Self Made, de Shira Geffen

par Lamara Leprêtre-Habib

 67e Festival de Cannes – 53e Semaine de la critique – vendredi 16 mai 2014

Self made1Self Made de Shira Geffen. Semaine de la critique – Miramar – 18h30
Self made 2

Self Made est construit sur un principe de montage alterné : une artiste israélienne et une employée de magasin-type IKEA sont filmées chacune dans son quotidien dans des fragments de 5 à 10 minutes à chaque fois. La première est seule chez elle puisque son compagnon est en déplacement, la seconde traverse chaque jour le check-point pour se rendre de l’autre côté de la frontière, dans les territoires israéliens. Leurs chemins finissent par se croiser au bout d’une heure à la faveur d’une bizarrerie narrative : l’artiste se retrouve aux abords du check-point au moment où la jeune femme arabe est retenue provisoirement après qu’une dispute a éclaté. Et par une autre bizarrerie narrative, l’une prend la place de l’autre pour le dernier tiers du film.

Avant déjà tout dysfonctionnait dans leur vie. L’artiste est progressivement envahie par les cartons IKEA sans avoir rien demandé, des journalistes intrusifs s’invitent chez elle, un éleveur de crabes s’impose dans sa salle de bain où il prend possession de la baignoire. L’employée, elle, ne connaît son chemin qu’en y semant des vis tout le long, elle entretient une relation sexuelle avec un homme qu’elle croise, sans qu’on sache bien pourquoi, et son père est en prison.

La belle idée que le film développe pendant une heure est qu’un même dysfonctionnement unit deux femmes d’un côté et de l’autre de la frontière. Il existe un décalage dont la raison est inconnue mais qui laisse à penser que dans les deux cas le réel est traversé par autre chose, de l’inconnu, bref une faille qui en même temps qu’elle viendrait agresser le quotidien lierait, à leur insu, les deux femmes — et donc les deux côtés de la frontière. Mais cette idée ne produit rien puisque leur réunion ne produit pas une complémentarité des deux pôles mais une multiplication et une amplification du dérèglement que subit le quotidien. Pourtant, l’arrière-plan politique est omniprésent : l’intrigue s’articule autour du check-point qu’on voit à quatre ou cinq reprises, et l’une des deux femmes finit habillée en bombe humaine. Les derniers mots du films font d’ailleurs signe vers le politique : la militaire israélienne du check-point à qui son ami demande de faire un voeu, elle répond qu’elle ne demandera pas la paix dans la région parce que, dit-elle, « mon service militaire s’achève ».

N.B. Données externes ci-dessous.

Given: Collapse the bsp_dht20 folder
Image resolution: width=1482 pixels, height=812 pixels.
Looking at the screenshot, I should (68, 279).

Qu’est-ce à dire, alors ? Que l’absurdité de la situation israélo-palestinienne est telle que le quotidien lui-même finit par être absurde ? (Personne n’est là pour questionner les intrusions, acceptées comme telles parce qu’il y a quelque chose de plus absurde, et accepté, qui est cette scission entre les deux. Alors absurde pour absurde, l’inversion des rôles n’est pas plus absurde que le rituel qui oblige à faire la queue chaque jour au check point et à abandonner des clous sur le sol afin de se repérer sur son chemin.) Que les femmes sont les mêmes d’un côté et de l’autre ? Qu’il n’y a, même, peut-être qu’une seule femme coupée en deux ? Le film ne tranche aucune des questions du spectateur mais fait proliférer les explications possibles. A tel point qu’il a tout l’air d’une parabole, mais d’une parabole vide. Le merveilleux quotidien fait d’abord penser à Aki Kaurismäki mais avec un humanisme moins évident; puis l’on trouve des passages dans la droite ligne du Temps qu’il reste d’Elia Suleiman mais avec nettement moins de beauté et de drôlerie. Self Made ressemble à un patchwork dont la bigarrure, après avoir intrigué, se conclut dans l’ennui et le scepticisme du spectateur, dont l’attention est certes réveillée par le (sou)rire, mais seulement épisodiquement.

Scénario de Shira Geffen. Image de Ziv Berkovich. Montage de Nili Feller. Son de Alex Claude, Daniel Meir. Décors de Arad Sawat. Musique de Amit Poznansky.
Avec : Sarah Adler, Samira Saraya, Doraid Liddawi, Na’ama Shoham et Ziad Bakri.
Israël, 2014.
En compétition à la 53e Semaine de la critique (67e Festival de Cannes).